Thanks for the information, didn’t know about ‘CLOUD Act’. As I understand it, we indeed have two legislations colliding with each other (the GDPR, trying to guarantee that data protection levels won’t be compromised in any way, and the CLOUD Act, which basically pretends that laws from the whole world (except the USA) simply don’t exist…).

Are you aware of any other legal opinion (except the one you referenced) about this issue? Because if it gets confirmed that, because of this US law, not any US-based companies could technically be GDPR compliant, the hosting of fonts would immediately become the least important of our problems…

2020 :

You said: “And the question is rather if the GDPR is meaningfull. Two years and still collecting of data as ever.”

Using a lack of enforcement (of the law) as an argument to question the relevance of that law seems to be quite a questionable way of framing the issue. Especially when considering that, according to the separation of powers (which is still supposed to be a very central principle of democratic countries), the people writing the laws and the people doing the enforcement are supposed to be entirely different groups.

Traffic code is mostly not enforced in my city. Does that mean it’s OK for someone to pretend these rules do no exist, and then start to explicitly threaten or injure pedestrians/cyclists/motorcyclists with his shiny new car? I don’t think so.
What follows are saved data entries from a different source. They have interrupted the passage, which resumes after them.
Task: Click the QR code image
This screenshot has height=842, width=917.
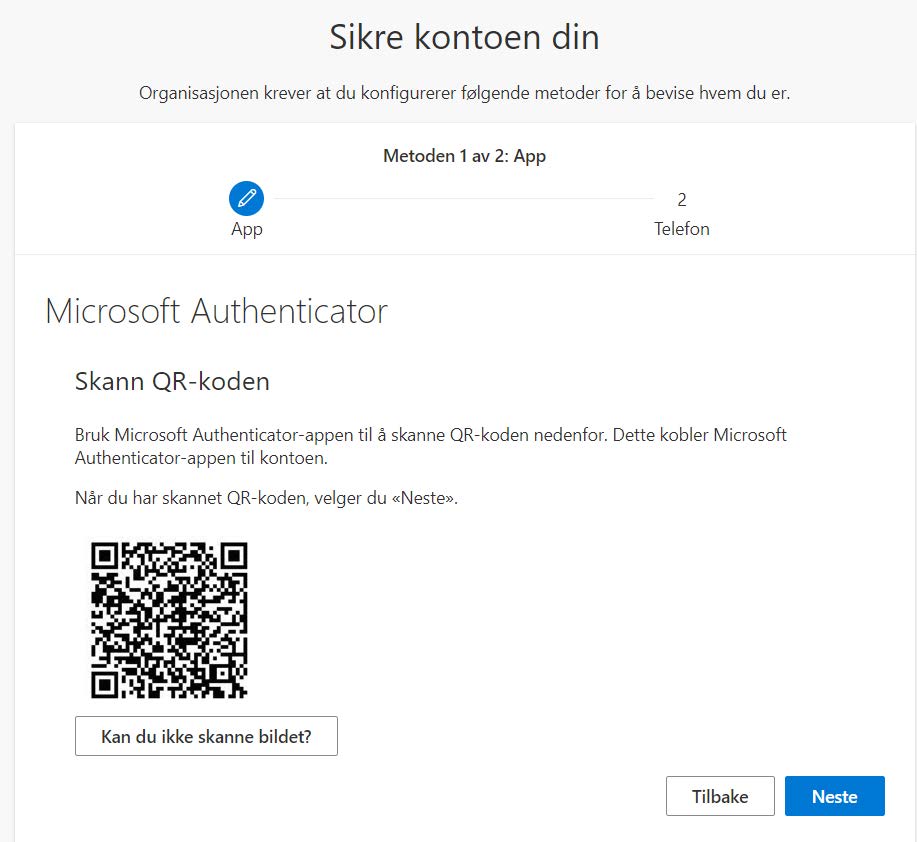Action: click(169, 620)
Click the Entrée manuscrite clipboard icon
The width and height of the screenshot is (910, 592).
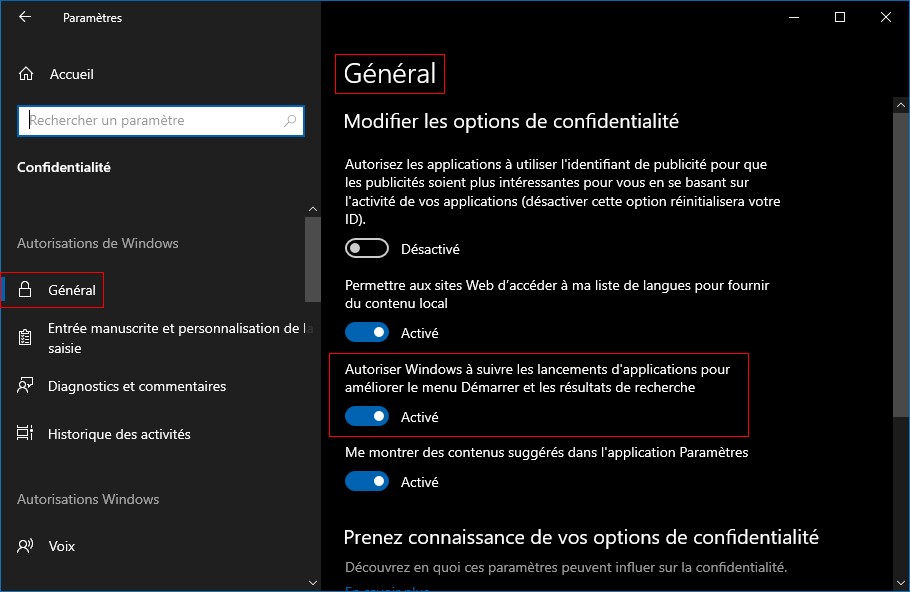(x=27, y=339)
I think XXX is right. As long as you cannot ensure a service respects both the law and the trust of people, the best (and safest) thing to do is not to use it as all.

Cette année :

It is one thing to say that any person’s IP will be exposed when using the Web (well, except in the many different scenarios where they could use Tor, a VPN, etc.).

It is another thing to consider that, given that, it’s OK to use any ‘service’ that is actively recording those IP addresses (and, in Google’s case, even mining them like precious gold).
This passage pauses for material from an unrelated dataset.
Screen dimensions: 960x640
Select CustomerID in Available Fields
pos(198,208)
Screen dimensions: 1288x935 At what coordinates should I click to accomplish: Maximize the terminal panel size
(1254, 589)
I used to tell lawmakers a lot that, from a technical perspective, the Web works in a very different way than what they think of when creating rules. As a result, some specifics of those rules might look quite bizarre or hard to implement.
Nevertheless, when Lawrence Lessig wrote Code is Law more than twenty years ago, he didn’t mean that actual rules made by human should surrender to the (current) technical aspects of the (current) state of the world. Quite the opposite.

Human-made laws are about goals and objectives, not specific details. And it is a matter of deciding what kind of world we want to live in. Technical aspects then might have to be adapted or reshaped in some cases.

The goal of the GDPR is to protect people’s privacy (and also try to hinder spying crimes committed by the USA against the rest of the planet, but that’s another story). That’s the objective to keep in mind, that is the goal. It is a matter of not considering that, since IPs are exposed by default, it is OK to use whatever third party we like. Google is actively and knowingly violating the law, and fully intends to continue doing so, so I think it is both our legal and professional duty not to use their ‘services’ (Google Fonts in this case, but this applies to others as well) and to even strongly discourage other developers from using them as well, in order to protect both their users and their company.

Forcément, une discussion qui s’étale sur des années, ça peut se mettre à tourner philosophie.

Mais, plus sérieusement, on en revient aux fondamentaux : les questions techniques sont éminemment politiques.

Ah, et Google Fonts, c’est de la merde. Si vous voulez utiliser une police de caractères qui en provient, téléchargez les fichiers et hébergez-les vous-mêmes. Ne soyez pas comme Google. Don’t be evil.